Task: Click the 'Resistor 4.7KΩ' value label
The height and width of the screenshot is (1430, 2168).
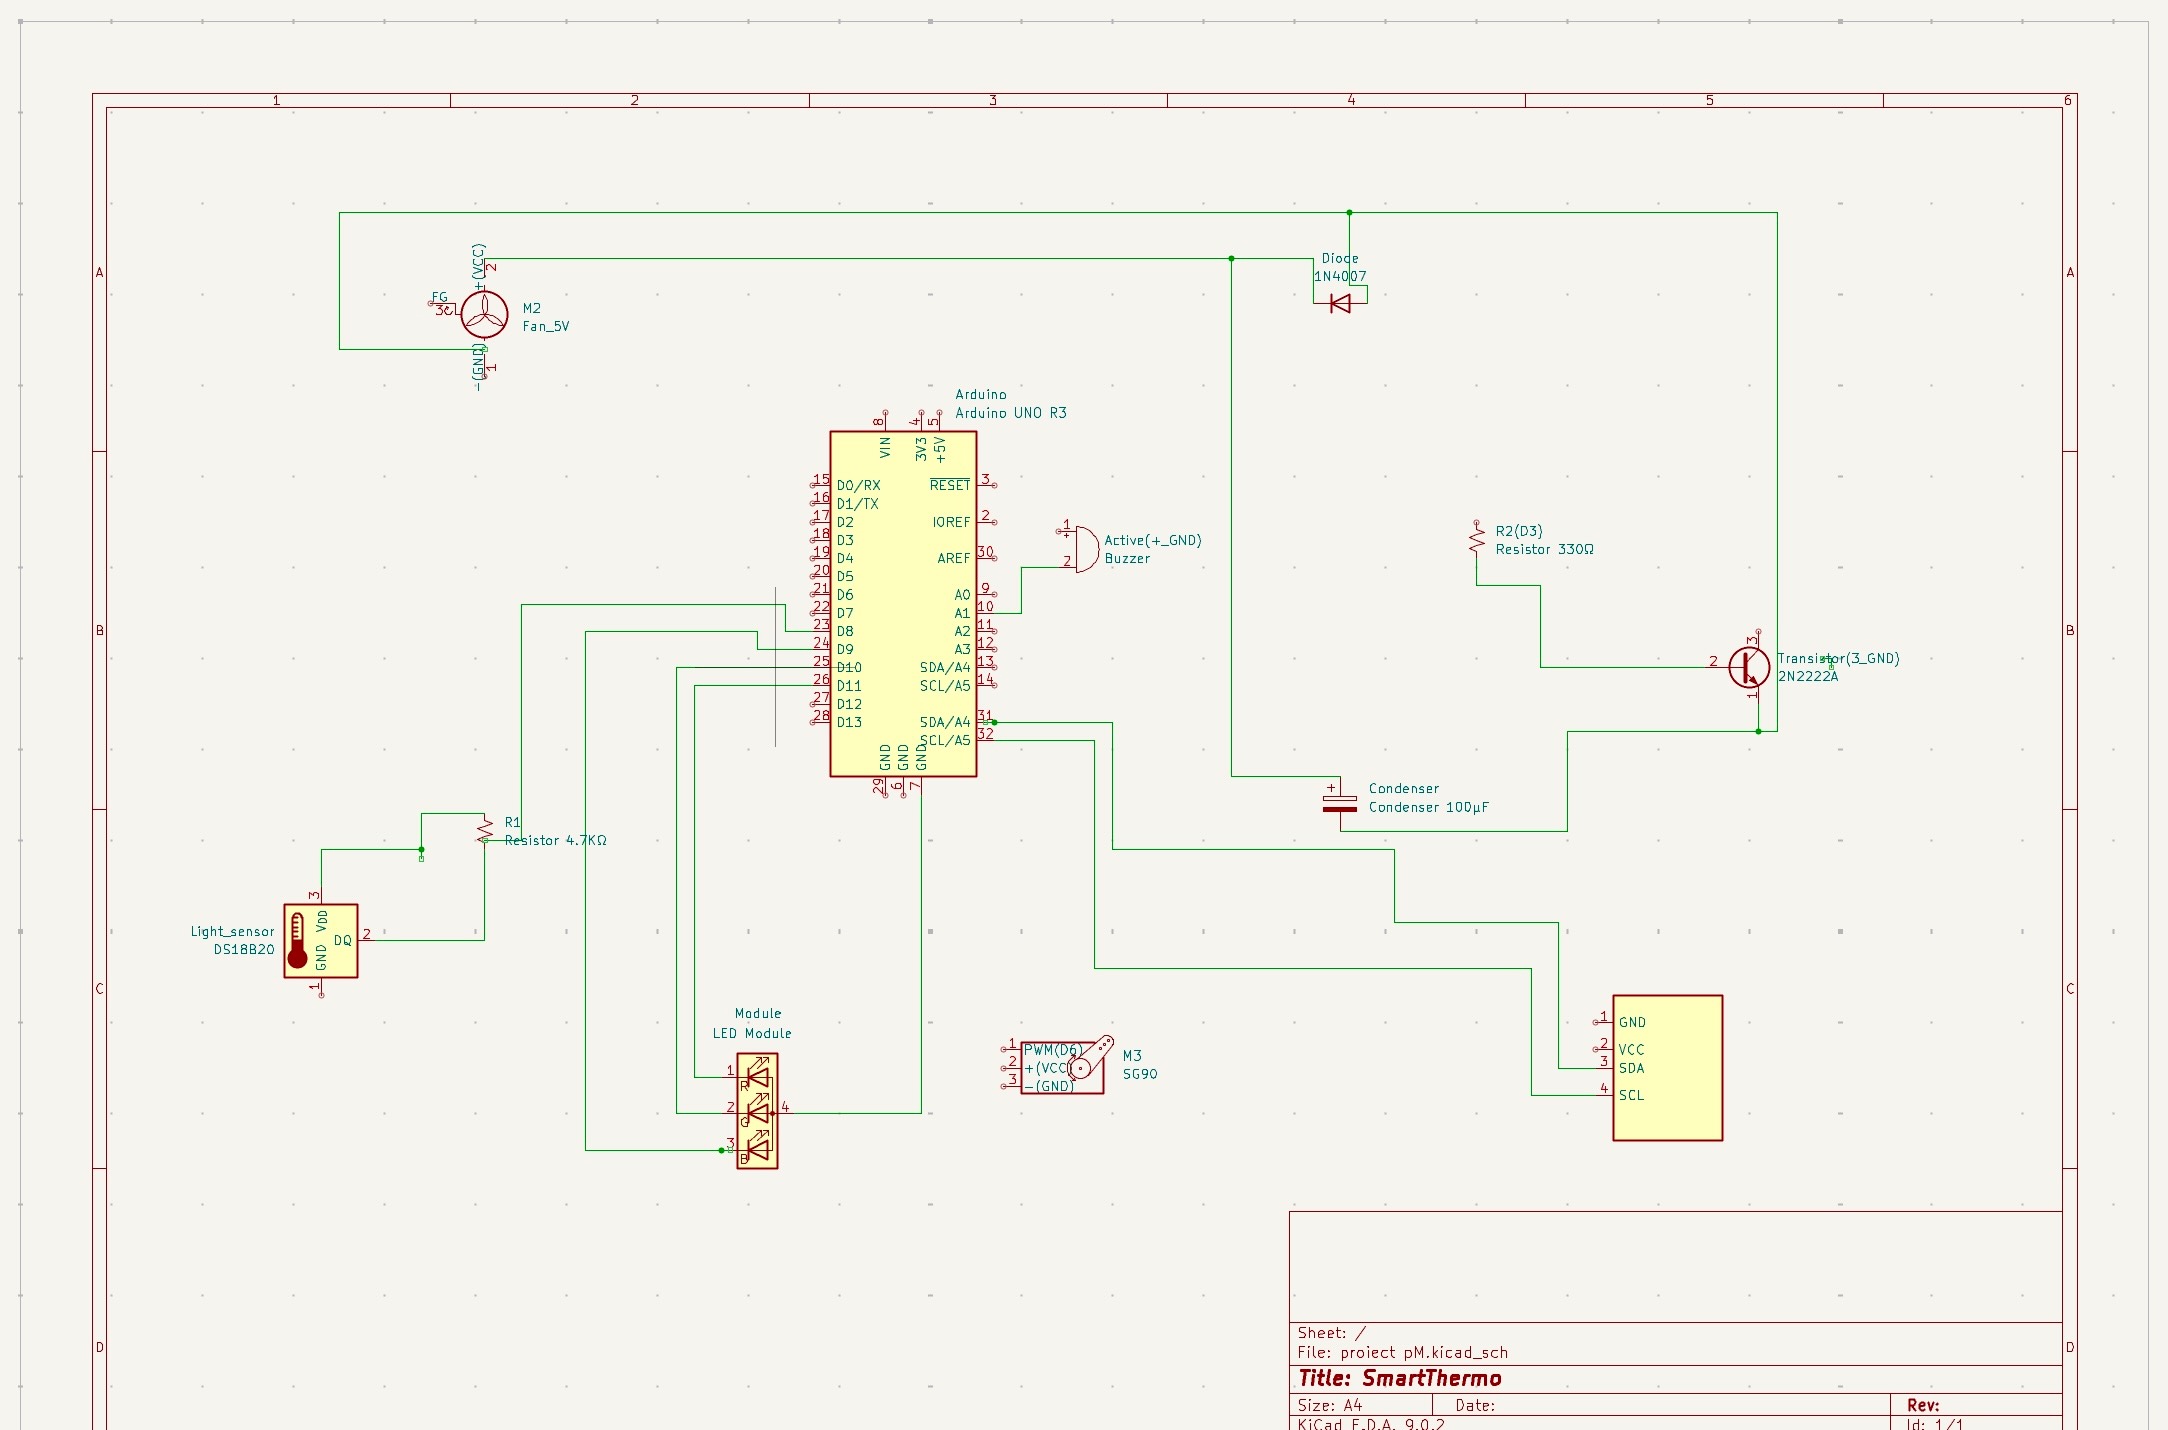Action: click(x=555, y=841)
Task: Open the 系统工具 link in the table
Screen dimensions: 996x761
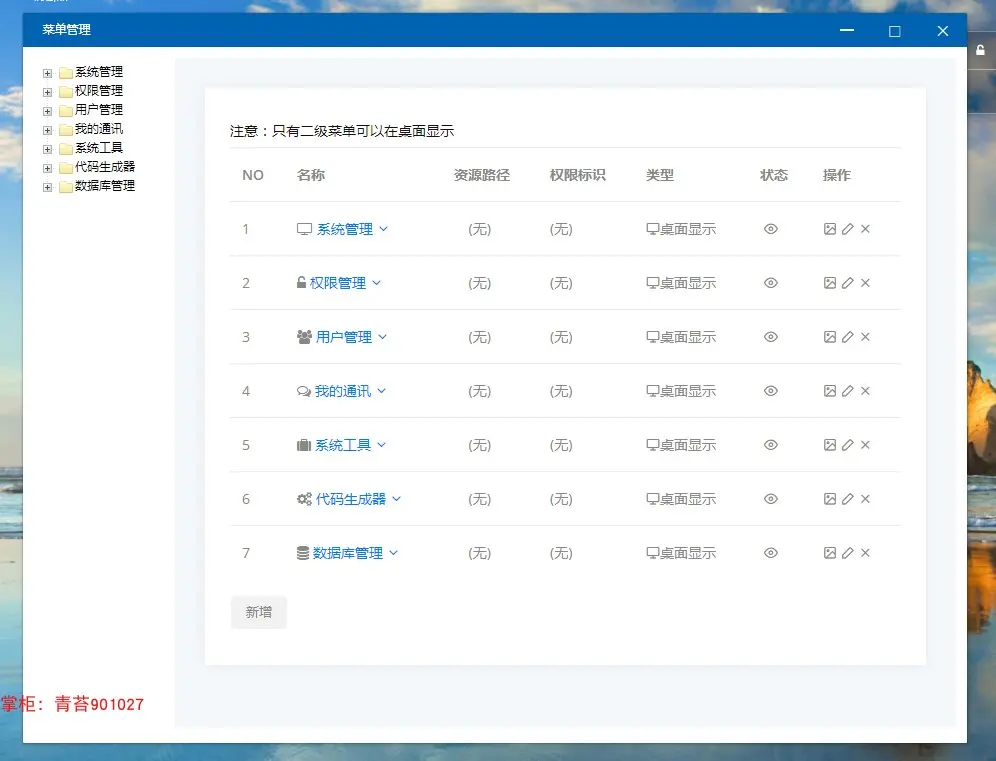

_The problem_. Arrange the lines of all the entries above as a numbered list. Skip blank lines and leave out the pictures.

_Full answer_.
1. Task: Click the 'Resistor 4.7KΩ' value label
2. The height and width of the screenshot is (1430, 2168).
3. Action: click(x=555, y=841)
4. Task: Open the 系统工具 link in the table
5. Screen dimensions: 996x761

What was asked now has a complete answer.